Oslo Gardermoen is now bigger and better than ever before, but the new baggage rules are taking time to settle. Here's what you need to know.
When the new expanded terminal opened at Oslo's Gardermoen airport earlier this year, frequent fliers breathed a sigh of relief.
More spacious public areas, better signage, more security lanes, and more departure gates causing less last-minute changes at busy times. The much-crticised domestic baggage transfer rules have also been overhauled, but not everyone is happy.
Up until this year, passengers arriving at OSL on an international flight had to collect their checked luggage and clear customs if they were transferring on to a direct flight.
This meant an added delay in re-checking bags and clearing security again, making short layovers at Oslo an unwanted experience for many.
To add to the confusion, these were the rules even if your baggage was checked to your final destination, a rule which most airline staff in foreign airports were never aware of. Such was the volume of uncollected baggage at Oslo Airport, something had to change.
A new system for some
A new domestic transfer system has been introduced. This works only for passengers with SAS, Norwegian or Widerøe, so if you are arriving on one of the growing number of global carriers that use Oslo Airport, tough luck. Here's a video that makes it all sound oh-so-simple:
But wait! Even if you are flying with Norwegian, you cannot use this system if you are arriving from one of these destinations: Agadir, Antalya, Athen, Beograd, Bordeaux, Burgas, Corfu, Heraklion, Keflonia, Kos, Kreta, Lanzarote, Larnaca, Lefkas, Malta, Marrakech, Menroca, Palanga, Pisa, Rijeka, San Torini, Sarajevo, Szczecin, Tivat, Varna.
That's quite a list of exceptions, and won't do much to help the confusion. With SAS, the following destinations are not part of the new system: Cagliari, Gazipaza, Lisboa, Napoli, and Tenerife.
Unsurprisingly, not everyone is happy with the new system. Life in Norway reader Richard Lewis from Stavanger got in touch to share his story.
“Prior to my arrival at Oslo Gardermoen, I was full of anticipation, dare I say it excitement at the prospect of an improved system for baggage arrival/clearance and onward journey.”
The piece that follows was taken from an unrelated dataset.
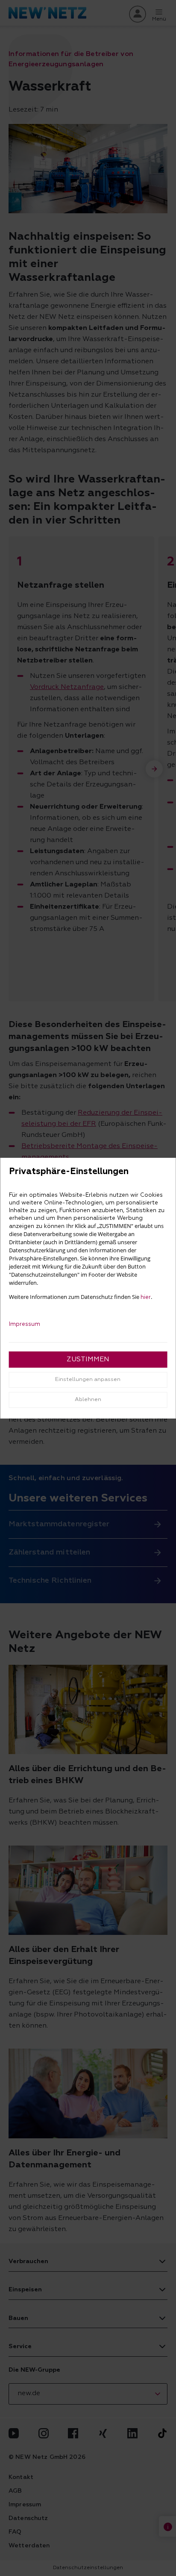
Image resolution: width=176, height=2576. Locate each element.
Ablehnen (88, 1399)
“Sad to say, as a predominantly Norwegian family of four (myself being the odd one out), returning to Norway after a glorious two weeks in Mallorca, we’re we left feeling rather deflated by the whole experience.”
“No problems in Palma; luggage checked in, SAS Plus tickets and priority. Suitcases tagged with Stavanger as final destination and good to go.”
But it was when Richard arrived in Oslo that the fun and games began.
A broken process
“Once pointed out by friendly ground staff we had no problem locating the domestic transfer/custom gates. The information provided seemed clear enough and the advice given followed suit.”
“Await your name(s) in initials to appear on the arrivals screen and proceed through the gates accordingly. You are advised when you arrive at the screens that the process can take anywhere between 20 to 30 minutes if I remember correctly. So no real time saving.”
“Only my daughter (6 yrs old) and I were cleared with our initials appearing. This did not stop the whole family proceeding through the first set of transfer/customs gates (strange). Even though only two family members were cleared, the Avinor assistance confirmed it would be no problem and we should proceed.”
“I was then allowed to pass through the second set (fine), however my son (9 yrs old) was not, thus the confusion begins, as he shouldn’t have been allowed through the first set of transfer/customs gates in the first place.”
“So as a family travelling under the same booking it is entirely possible that you may be split up. My understanding is there is no direct link between the airline reservation and the customs clearance process. My wife with our two children ended up in no-mans land between the two sets of gates.”
“Luckily she managed to find an officer who let her out and she proceeded with the old system. That said, my daughter's suitcase went through (as expected), my suitcase was held up (unexpected as I was cleared) and my wife had to pick hers up (probably expected).”
Only time will tell if Richard's story is just a victim of teething problems, or a fundamental problem with the design of the new baggage transfer system.
If you are arriving at OSL on an international flight and transferring on to a domestic flight any time soon, my advice is to allow just as much time as you did before, and watch this space!